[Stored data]
#####

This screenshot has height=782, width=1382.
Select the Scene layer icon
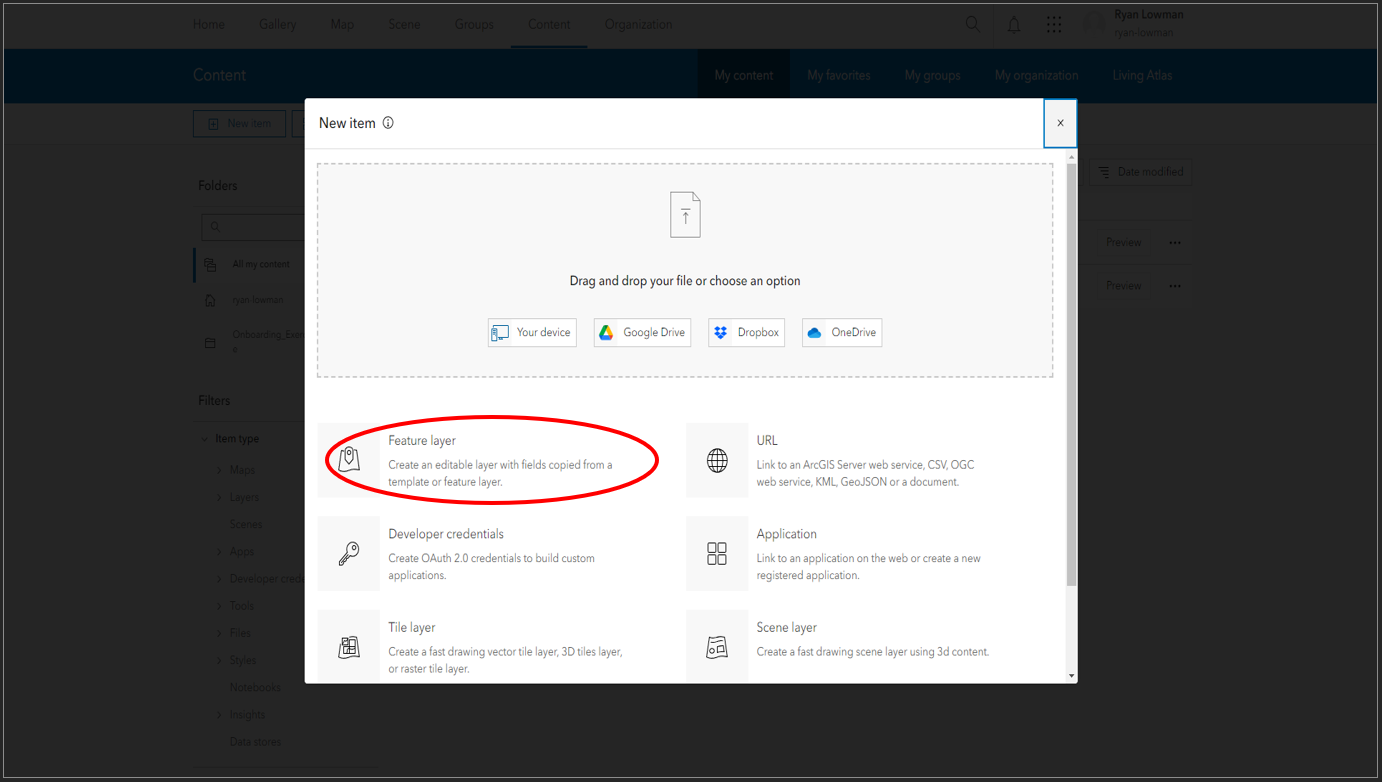[x=717, y=645]
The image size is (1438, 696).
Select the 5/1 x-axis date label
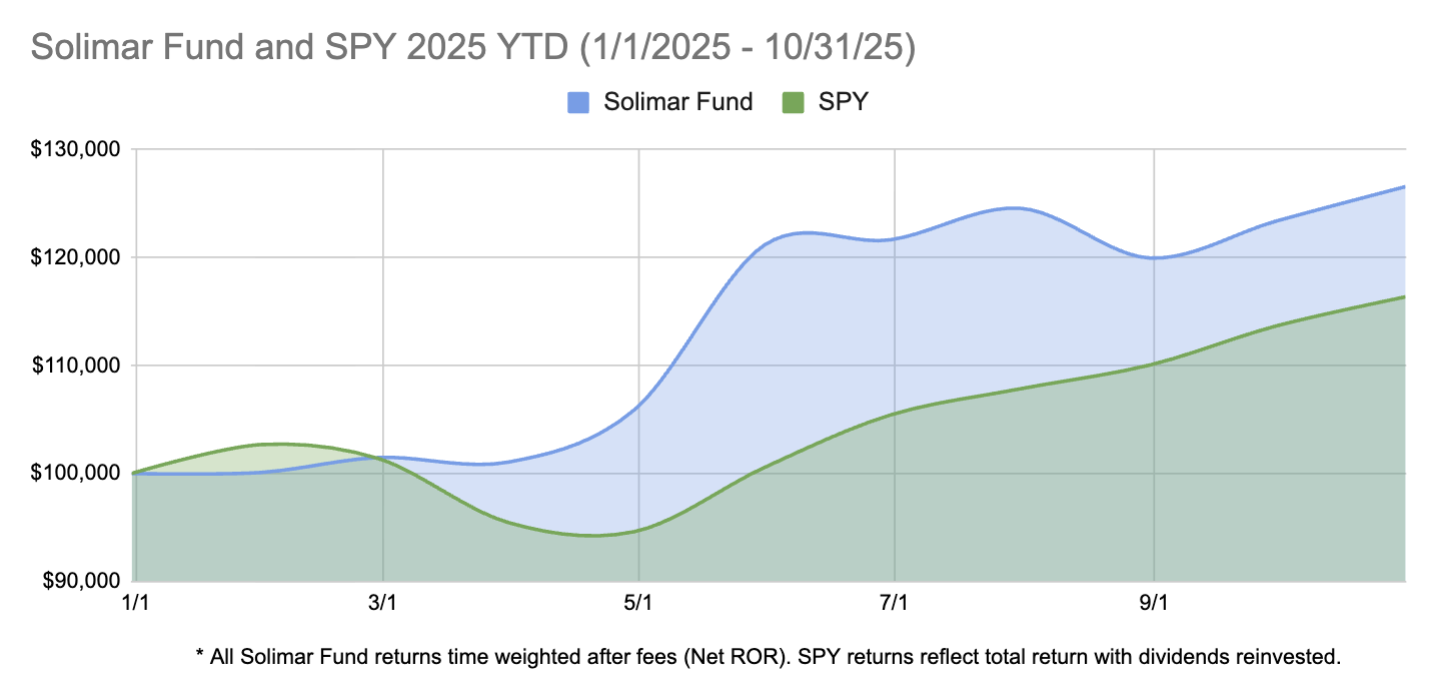[638, 604]
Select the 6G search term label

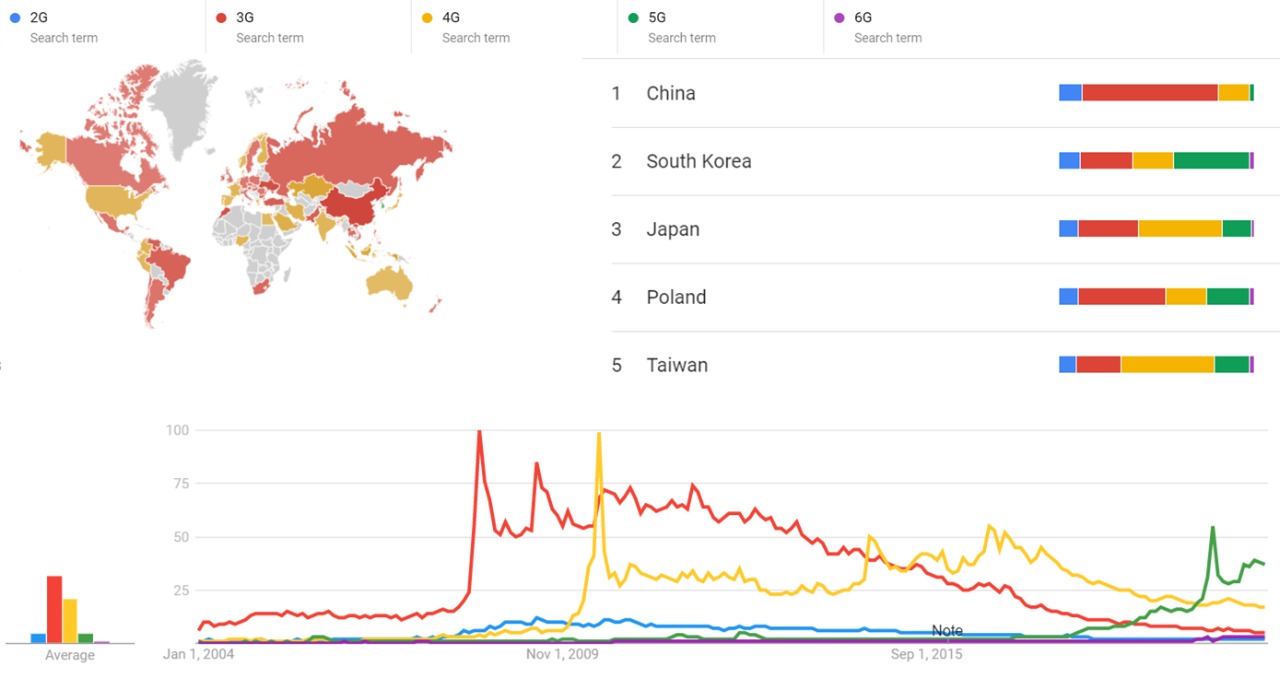[864, 17]
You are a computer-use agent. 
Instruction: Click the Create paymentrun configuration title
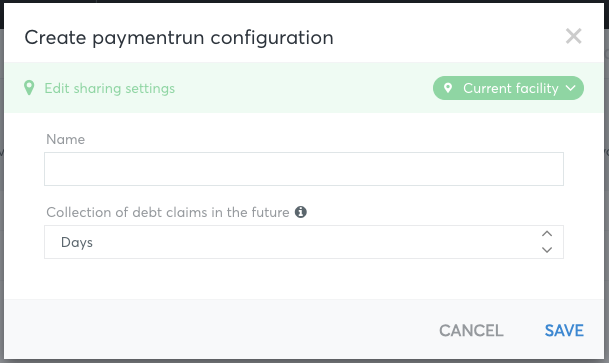(x=179, y=38)
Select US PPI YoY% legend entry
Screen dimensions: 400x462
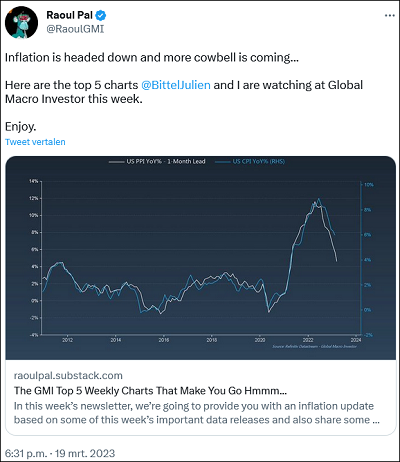coord(166,162)
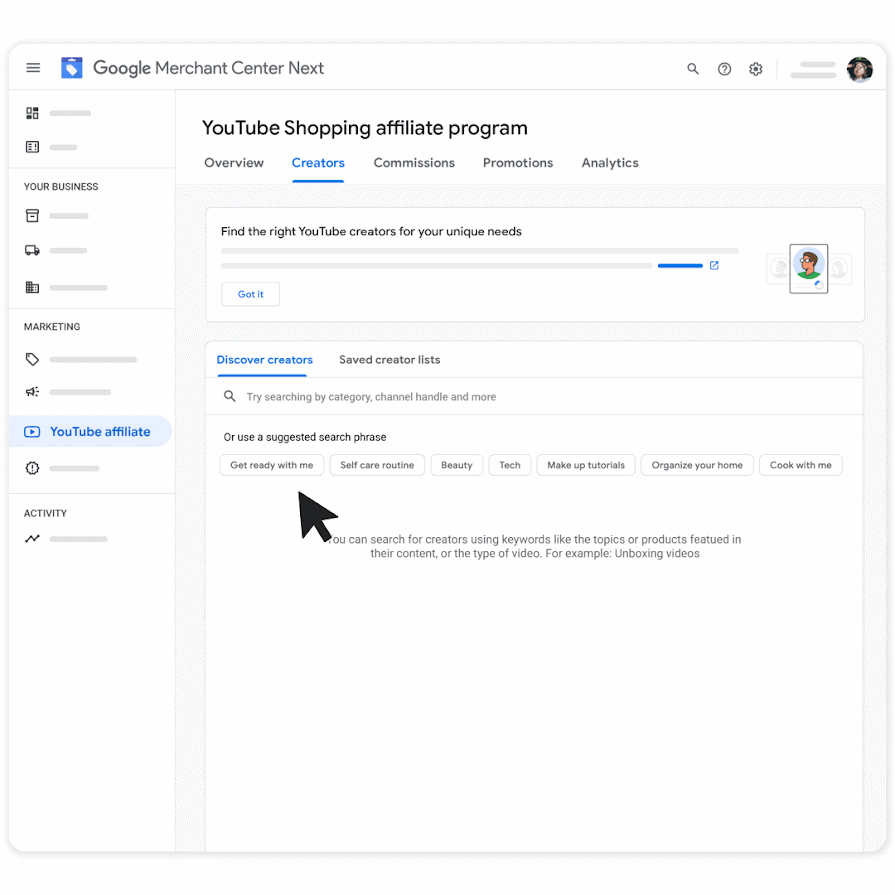The width and height of the screenshot is (895, 895).
Task: Select the delivery truck sidebar icon
Action: click(x=33, y=251)
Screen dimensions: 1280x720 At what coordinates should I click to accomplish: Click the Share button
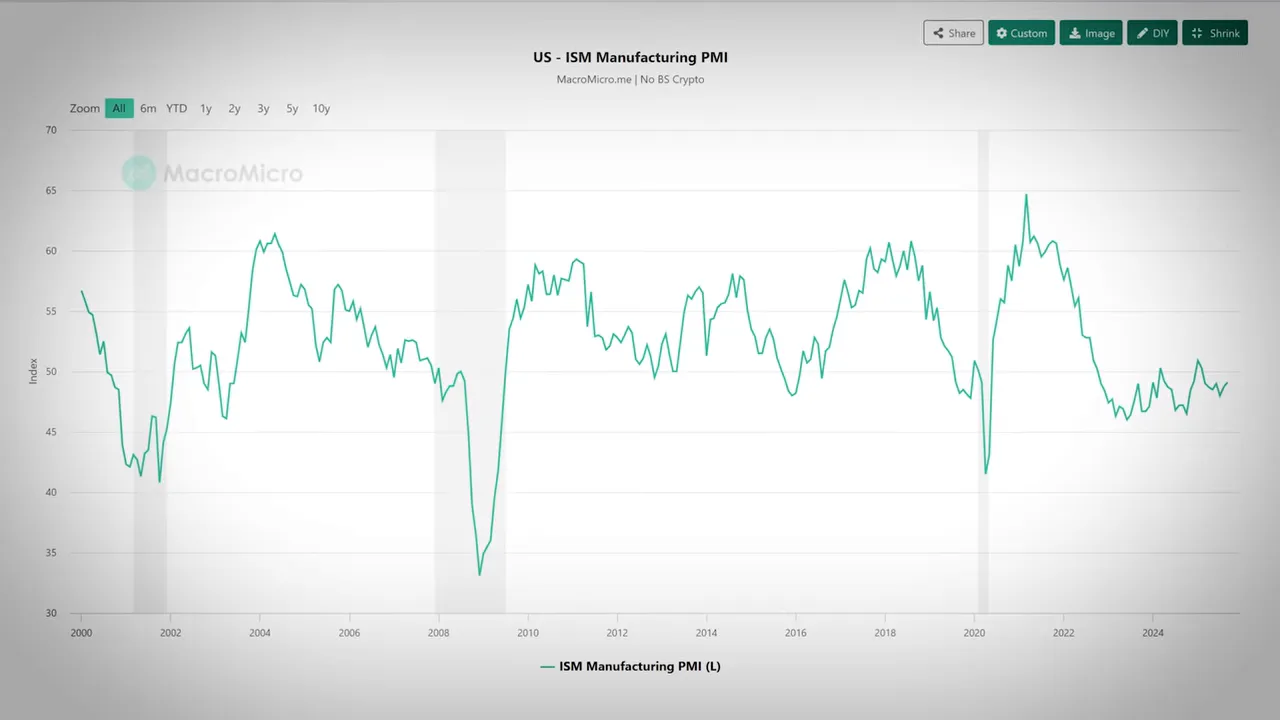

#####

The entries are to be transcribed word for word, without their images.

This screenshot has height=782, width=1382.
Select the Scene layer icon
[x=717, y=645]
The image size is (1438, 696).
Select the 5/1 x-axis date label
[638, 604]
Select the 6G search term label

[864, 17]
You are a computer-use agent. 
Instruction: Click the Create paymentrun configuration title
(x=179, y=38)
Select US PPI YoY% legend entry
Screen dimensions: 400x462
coord(166,162)
The width and height of the screenshot is (895, 895).
Task: Select the delivery truck sidebar icon
Action: click(x=33, y=251)
Screen dimensions: 1280x720 At what coordinates should I click to accomplish: Click the Share button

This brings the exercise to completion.